2話
転移は成功……したのか?
そんなことを内心呟き、瞼の裏でようやく光が消えたのを感じた俺は、恐る恐る目を開けた。
しかし、次の瞬間──視界に映ったのは、どこまでも広がる青空と一面の景色だった。
……え?空中?
そんなセリフが俺の脳裏を埋め尽くすと同時、ふわりとした浮遊感が再び体を襲う。
あ……これ、普通にマズイかも……。
俺は思わず、こんな場所に転移させたポンコツ転移装置に悪態をつきたくなった。
ごうっ!と、耳元で風が唸る。
とりあえず落ち着け、俺。
何か手段はあるはずだ。
俺は、とにかく自由落下する体のバランスを保つことを優先し視線を彷徨わせた。
「……!?」
下に広がるのは深い森。
だが、その中央には湖が小さく見えた。
俺は、ひとまず冷静に状況を整理する。
これに賭けるしかないか……。
僅かばかりの生きる希望を見出した俺は、息を吐き身体を軽く捻る。
「ふっ……!」
落下中の空気抵抗を利用し、なるべく安全な姿勢で、湖の上空付近へと移動する。
よし、あとは着水だけだ。
確認する限り、落下地点は湖の中央付近。
もし地面だったら即死だったが、まだ生き延びる余地はある。
空中で手足を広げたまま落下速度を調整。水面との衝撃を和らげるため、ギリギリのタイミングで足を下に向け体を垂直にする。
……入る!
ドボォンッ!
水面を突き破り、俺は湖へと突入した。
水中に入った瞬間、全身を包む冷たい感触。
だが、想定内だ。
湖の底に向かって真っ直ぐ沈んでいく。
問題は着地だな
地面と違い、水の中では動きが鈍る。とはいえ、無防備に底へ激突するわけにはいかない。

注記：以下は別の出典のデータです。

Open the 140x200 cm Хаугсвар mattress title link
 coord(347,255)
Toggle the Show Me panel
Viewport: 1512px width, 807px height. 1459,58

俺は沈んでいく自分の身体を調整し、着地の体勢を取った。
足裏、膝、腰そして肩。
湖底に向かって、最後にそっと頭を接地する。
「……ふっ」
上出来だ……。
軽く息を吐き、高所からの着水成功に安堵する。
そして、俺は水の中でゆっくりと視線を動かした。
視界に映るのは、淡く揺れる光の波紋。
水の色は無色透明。温度は冷たすぎず、心地よい程度。
俺のいた世界と、ほぼ同じ自然環境か……?
この世界が未知の異世界であることは確実。だが、少なくとも水の性質に大きな違いはなさそうだった。
さてと……そろそろ上がるか。
俺は湖底で仰向けになった姿勢から、軽く身体をお越し、立ち上がる。
湖の底を蹴り、上へと向かって泳ぎ出す。
水の抵抗を最小限に抑え、一直線に浮上。
やがて、光が強くなる。
水面が近い――
俺は最後にもう一度水を蹴り、一気に浮上した。
バシャァッ!
「……ぷはっ」
水面から顔を出し、大きく息を吸う。
一度周りを見回し危険がないことを確認した俺は、ゆっくりと岸へと向かい湖から這い上がることにした。
ここが、俺の新しい戦場か……。
そんなことを思いながら、俺は濡れる自身の戦闘スーツを一瞥する。
悪の組織の戦闘スーツとはいえ、防水機能とかは特についていないのでしっかり水を吸っていた。